Stored rows:
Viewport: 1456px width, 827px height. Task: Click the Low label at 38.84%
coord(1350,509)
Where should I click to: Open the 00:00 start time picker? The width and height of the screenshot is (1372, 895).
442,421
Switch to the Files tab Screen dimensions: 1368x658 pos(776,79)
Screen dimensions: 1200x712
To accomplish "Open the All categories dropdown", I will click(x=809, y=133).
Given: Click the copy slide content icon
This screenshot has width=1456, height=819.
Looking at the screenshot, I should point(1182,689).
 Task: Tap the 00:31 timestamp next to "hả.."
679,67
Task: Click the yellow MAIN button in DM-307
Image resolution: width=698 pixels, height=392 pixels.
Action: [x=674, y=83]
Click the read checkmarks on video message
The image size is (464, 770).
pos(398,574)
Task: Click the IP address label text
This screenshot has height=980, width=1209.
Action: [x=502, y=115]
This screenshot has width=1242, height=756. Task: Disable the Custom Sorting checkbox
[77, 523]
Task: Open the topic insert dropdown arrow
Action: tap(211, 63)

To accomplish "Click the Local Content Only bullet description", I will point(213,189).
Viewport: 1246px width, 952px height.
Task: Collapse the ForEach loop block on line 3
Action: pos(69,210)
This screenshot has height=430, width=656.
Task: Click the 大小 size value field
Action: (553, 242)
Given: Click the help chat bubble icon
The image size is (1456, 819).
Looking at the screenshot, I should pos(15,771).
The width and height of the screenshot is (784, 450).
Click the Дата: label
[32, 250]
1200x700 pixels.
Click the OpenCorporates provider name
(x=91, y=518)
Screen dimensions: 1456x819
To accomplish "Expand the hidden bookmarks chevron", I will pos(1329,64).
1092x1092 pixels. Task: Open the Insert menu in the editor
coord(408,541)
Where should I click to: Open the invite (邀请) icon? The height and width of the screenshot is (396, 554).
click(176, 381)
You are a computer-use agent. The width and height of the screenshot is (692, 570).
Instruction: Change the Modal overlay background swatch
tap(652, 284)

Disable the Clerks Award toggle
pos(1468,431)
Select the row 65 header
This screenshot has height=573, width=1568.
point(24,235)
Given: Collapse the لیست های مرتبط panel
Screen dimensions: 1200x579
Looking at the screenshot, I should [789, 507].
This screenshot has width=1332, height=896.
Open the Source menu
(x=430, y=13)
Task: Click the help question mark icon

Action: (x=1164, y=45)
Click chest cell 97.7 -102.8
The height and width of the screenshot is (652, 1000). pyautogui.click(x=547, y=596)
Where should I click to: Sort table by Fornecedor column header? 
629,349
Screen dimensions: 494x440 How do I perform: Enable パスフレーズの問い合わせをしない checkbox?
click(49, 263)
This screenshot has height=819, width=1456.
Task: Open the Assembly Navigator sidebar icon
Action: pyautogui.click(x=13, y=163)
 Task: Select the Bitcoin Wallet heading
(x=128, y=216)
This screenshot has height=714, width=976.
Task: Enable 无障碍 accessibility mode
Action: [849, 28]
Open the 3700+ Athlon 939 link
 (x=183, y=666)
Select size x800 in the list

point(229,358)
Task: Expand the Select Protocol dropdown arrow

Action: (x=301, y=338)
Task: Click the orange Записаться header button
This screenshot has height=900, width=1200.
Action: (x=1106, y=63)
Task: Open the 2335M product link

Task requirements: Format every line of the material above as a numbered list, leaving out the blank lines.

Answer to this exercise:
1. Viewport: 1456px width, 827px height. Task: Click the Low label at 38.84%
2. coord(1350,509)
3. Where should I click to: Open the 00:00 start time picker? The width and height of the screenshot is (1372, 895).
4. 442,421
5. Switch to the Files tab Screen dimensions: 1368x658 pos(776,79)
6. Screen dimensions: 1200x712
7. To accomplish "Open the All categories dropdown", I will click(x=809, y=133).
8. Given: Click the copy slide content icon
9. This screenshot has width=1456, height=819.
10. Looking at the screenshot, I should point(1182,689).
11.  Task: Tap the 00:31 timestamp next to "hả.."
12. 679,67
13. Task: Click the yellow MAIN button in DM-307
14. Image resolution: width=698 pixels, height=392 pixels.
15. Action: [x=674, y=83]
16. Click the read checkmarks on video message
17. The image size is (464, 770).
18. pos(398,574)
19. Task: Click the IP address label text
20. This screenshot has height=980, width=1209.
21. Action: [x=502, y=115]
22. This screenshot has width=1242, height=756. Task: Disable the Custom Sorting checkbox
23. [77, 523]
24. Task: Open the topic insert dropdown arrow
25. Action: tap(211, 63)
26. To accomplish "Click the Local Content Only bullet description", I will point(213,189).
27. Viewport: 1246px width, 952px height.
28. Task: Collapse the ForEach loop block on line 3
29. Action: pos(69,210)
30. This screenshot has height=430, width=656.
31. Task: Click the 大小 size value field
32. Action: (553, 242)
33. Given: Click the help chat bubble icon
34. The image size is (1456, 819).
35. Looking at the screenshot, I should pos(15,771).
36. The width and height of the screenshot is (784, 450).
37. Click the Дата: label
38. [32, 250]
39. 1200x700 pixels.
40. Click the OpenCorporates provider name
41. (x=91, y=518)
42. Screen dimensions: 1456x819
43. To accomplish "Expand the hidden bookmarks chevron", I will pos(1329,64).
44. 1092x1092 pixels. Task: Open the Insert menu in the editor
45. coord(408,541)
46. Where should I click to: Open the invite (邀请) icon? The height and width of the screenshot is (396, 554).
47. click(176, 381)
48. You are a computer-use agent. The width and height of the screenshot is (692, 570).
49. Instruction: Change the Modal overlay background swatch
50. tap(652, 284)
51. Disable the Clerks Award toggle
52. pos(1468,431)
53. Select the row 65 header
54. This screenshot has height=573, width=1568.
55. point(24,235)
56. Given: Collapse the لیست های مرتبط panel
57. Screen dimensions: 1200x579
58. Looking at the screenshot, I should [789, 507].
59. This screenshot has width=1332, height=896.
60. Open the Source menu
61. (x=430, y=13)
62. Task: Click the help question mark icon
63. Action: (x=1164, y=45)
64. Click chest cell 97.7 -102.8
65. The height and width of the screenshot is (652, 1000). pyautogui.click(x=547, y=596)
66. Where should I click to: Sort table by Fornecedor column header? 
67. 629,349
68. Screen dimensions: 494x440 How do I perform: Enable パスフレーズの問い合わせをしない checkbox?
69. click(49, 263)
70. This screenshot has height=819, width=1456.
71. Task: Open the Assembly Navigator sidebar icon
72. Action: pyautogui.click(x=13, y=163)
73.  Task: Select the Bitcoin Wallet heading
74. (x=128, y=216)
75. This screenshot has height=714, width=976.
76. Task: Enable 无障碍 accessibility mode
77. Action: [849, 28]
78. Open the 3700+ Athlon 939 link
79.  (x=183, y=666)
80. Select size x800 in the list
81. point(229,358)
82. Task: Expand the Select Protocol dropdown arrow
83. Action: (x=301, y=338)
84. Task: Click the orange Записаться header button
85. This screenshot has height=900, width=1200.
86. Action: (x=1106, y=63)
87. Task: Open the 2335M product link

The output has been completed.